━━ Estratto scelto ━━

Bonaccini non chiude le porte a Renzi mentre Schlein sogna l’abbraccio con i Cinque Stelle ma, al di là degli orientamenti politici, che persone sono i due principali concorrenti alla guida del Pd? Ecco che cosa abbiamo scoperto

Pd, Bonaccini e Schlein: il lato privato dei due principali candidati alla segreteria del partito

“Il personale è politico” recitava un famoso slogan femminista degli anni ’70 ed è questa la chiave che scegliamo oggi per conoscere un po’ meglio i principali candidati alla segreteria del Pd, Stefano Bonaccini ed Elly Schlein, dati per favoriti (nell’ordine in cui li abbiamo elencati) alle primarie del 26 di febbraio.

Bonaccini e Schlein: due visioni diverse del mondo

Bonaccini e Schlein incarnano due modi diversi di vedere il mondo, anche se dalla stessa parte, a sinistra, qualunque cosa questo voglia dire oggi. A noi, anime semplici, verrebbe da ridurre tutto al fatto che il primo non chiude le porte a Matteo Renzi, mentre la seconda spalanca le stesse porte ai 5 stelle, ma la faccenda è sicuramente più complicata di così, è sempre più complicata di così. Diciamo allora che Bonaccini sta un po’ più a destra e Schlein un po’ più a sinistra, nonostante il primo sia figlio dello zoccolo duro del Pci e la seconda sia la rampolla di una famiglia facoltosa, intellettuale e internazionale. O forse proprio per questo.
Nel timore di sbagliare prendiamo la scorciatoia biografica, per vedere se ci aiuta di più, nonostante i protagonisti della sfida non ci tengano affatto.

Il profilo di Stefano Bonaccini

Le note di base dicono che Bonaccini, nato a Campogalliano in provincia di Modena 56 anni fa, da mamma operaia-casalinga e babbo camionista, è un ragazzo che ha preso presto l’ascensore sociale. A fornirgli l’energia è stata la passione politica, il condominio da risalire è stato il partito, dove il modenese ha fatto tutta la gavetta: partendo dal Pci (nella sezione dei genitori) e restando nelle sue declinazioni successive, diventando poi assessore comunale, quindi consigliere regionale, infine presidente della Regione Emilia-Romagna. Un uomo umile e forte, di quella terra padana “del saper fare” che ha dato i natali al suo predecessore-mentore-rivale Pierluigi Bersani. Un uomo affidabile, ma senza voli pindarici. Anche la concretezza con cui sta affrontando la sfida delle primarie, a partire dal programma, è un po’ vecchio stile ma assolutamente solida.
Qualcuno lo ha definito un uomo “banale”. Secondo noi però non ha colto nel segno. Bonaccini non è affatto un uomo banale e nelle pieghe della sua biografia si trovano degli spunti inattesi e che accendono una luce stroboscopica sulla sua personalità.

━━━
━━ Dati forniti ━━

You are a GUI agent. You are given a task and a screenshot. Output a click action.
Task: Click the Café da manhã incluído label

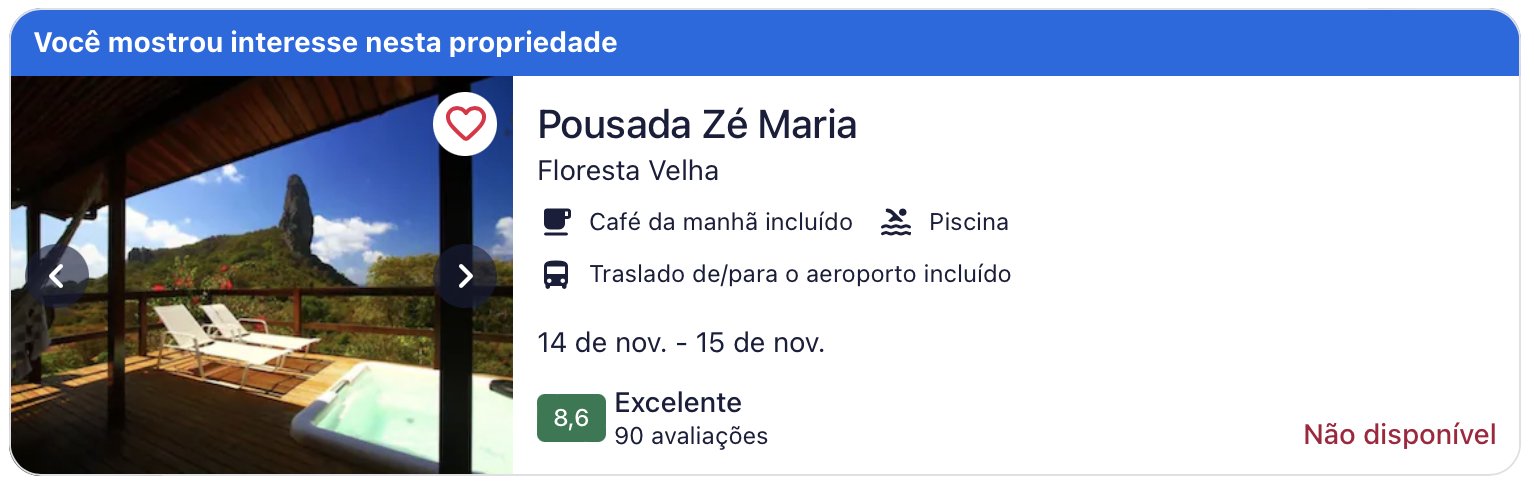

━━━

- Problema proposto 1:
Cita dall'estratto il passo che comincia con "Bonaccini e Schlein incarnano" e termina con "proprio per questo.".
- Problema proposto 2:
In quale località è nato Stefano Bonaccini, secondo l'estratto?
- Problema proposto 3:
Elenca tutte le cariche pubbliche che, secondo l'estratto, Bonaccini ha ricoperto nel suo percorso politico.
Le righe non hanno alcun ruolo in quanto richiesto.

- Risposta scritta 1:
Bonaccini e Schlein incarnano due modi diversi di vedere il mondo, anche se dalla stessa parte, a sinistra, qualunque cosa questo voglia dire oggi. A noi, anime semplici, verrebbe da ridurre tutto al fatto che il primo non chiude le porte a Matteo Renzi, mentre la seconda spalanca le stesse porte ai 5 stelle, ma la faccenda è sicuramente più complicata di così, è sempre più complicata di così. Diciamo allora che Bonaccini sta un po’ più a destra e Schlein un po’ più a sinistra, nonostante il primo sia figlio dello zoccolo duro del Pci e la seconda sia la rampolla di una famiglia facoltosa, intellettuale e internazionale. O forse proprio per questo.

- Risposta scritta 2:
A Campogalliano, in provincia di Modena.

- Risposta scritta 3:
- assessore comunale
- consigliere regionale
- presidente della Regione Emilia-Romagna